Getting disconnected from OpenVPN server each hour

Solution 1:

The culprit seems to be your authentication configuration. You are using plugin /usr/share/openvpn/plugin/lib/ login which would require the client to supply a valid username/password combination to connect. Apparently, this is also required upon rekeying and your OpenVPN client seems unable to request the user name from stdin (ERROR: could not read Auth username from stdin).

As for the reason why raising reneg-sec in your server configuration does not help matters, this is because the parameter has to be specified in both - the server's and the client's config to be effectively raised above the default of 3600 seconds (which happens to cause the one hour - disconnect you are seeing).

So your options would be to

  • use an authentication method which does not require user input (certificates spring to mind)
  • troubleshoot why your client is unable to prompt for the user name / password combination after connection establishment
  • raise the rekeying period or disable rekeying entirely (which weakens your connection's security, so it surely is only an inferior workaround to your problem)

Solution 2:

you can try to reneg-sec 0 in your server.conf:

it's quite simple really. Since OpenVPN tries to renegociate a new TLS Session every 3600 secs by default, you'd have to re-authenticate each time, using a new OTP. To avoid this kind of behaviour, it's just a matter of telling openvpn to never renegociate a TLS session and keep the existing one alive, if you combine keepalive directive and reneg-sec 0, you're going to have a stable connection, with no renegociation whatsoever.

Solution 3:

I experienced a similar effect when I added the 'auth-nocache' option to my client configuration. I use certificates AND a username + password combination to authenticate.
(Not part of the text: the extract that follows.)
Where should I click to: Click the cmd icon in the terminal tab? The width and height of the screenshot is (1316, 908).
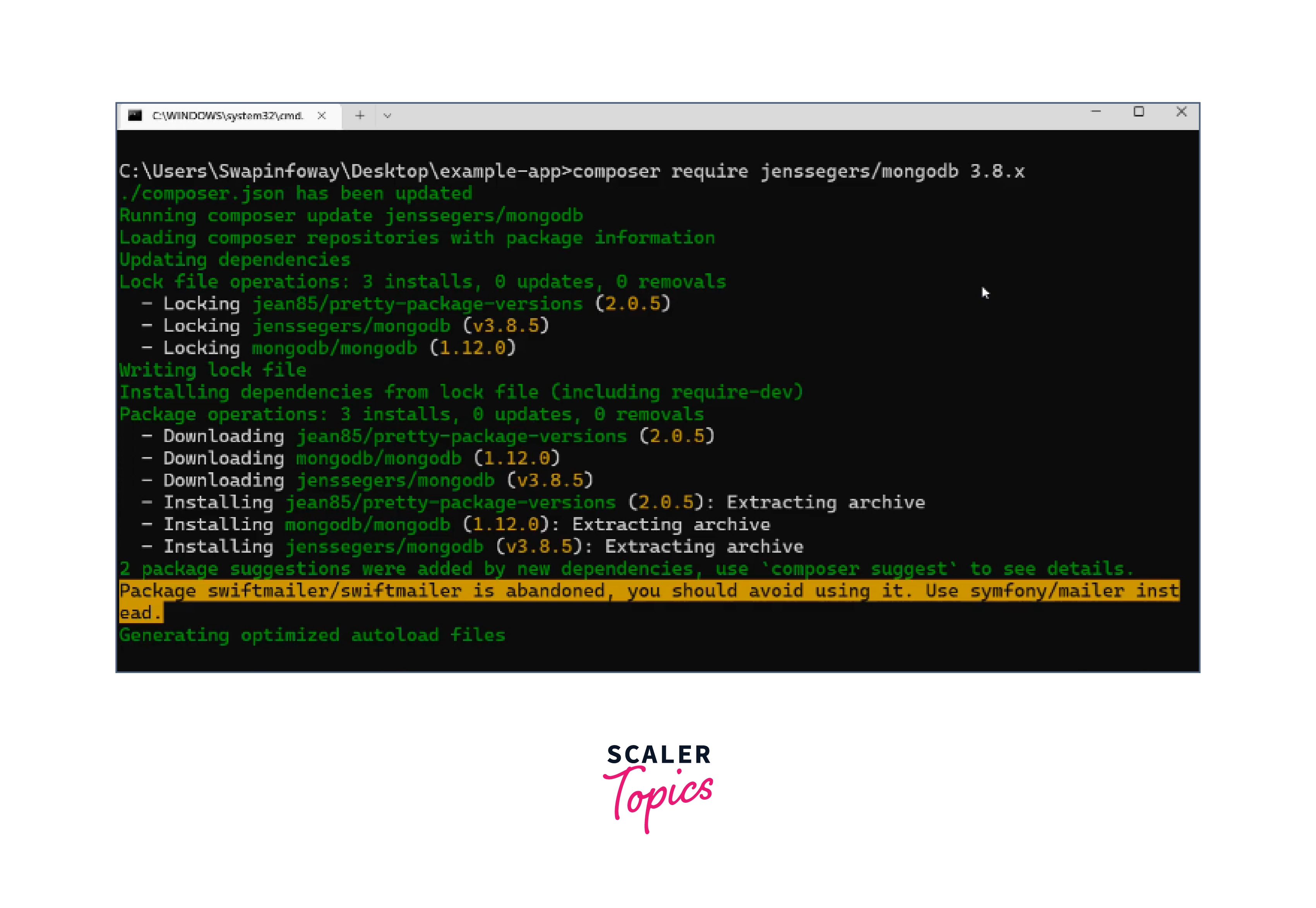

A few times I noticed in the connection logs that openvpn reported the following warning:

WARNING: this configuration may cache passwords in memory -- use the auth-nocache option to prevent this

So I thought I'll just add this option and see what happens. Well, the above warning does go away, but after an hour a dialog box popped up, asking me for my username and password.

I noticed that the above configuration by Andrew doesn't contain this option so I'm a little puzzled as to why it doesn't cache the password. Maybe this is because I'm using a newer version of openvpn or maybe it can be set on the server config to push this option to the client.

This was seen on: OpenVPN 2.2.1-8+deb7u2 with OpenVPN GUI v5 for Windows.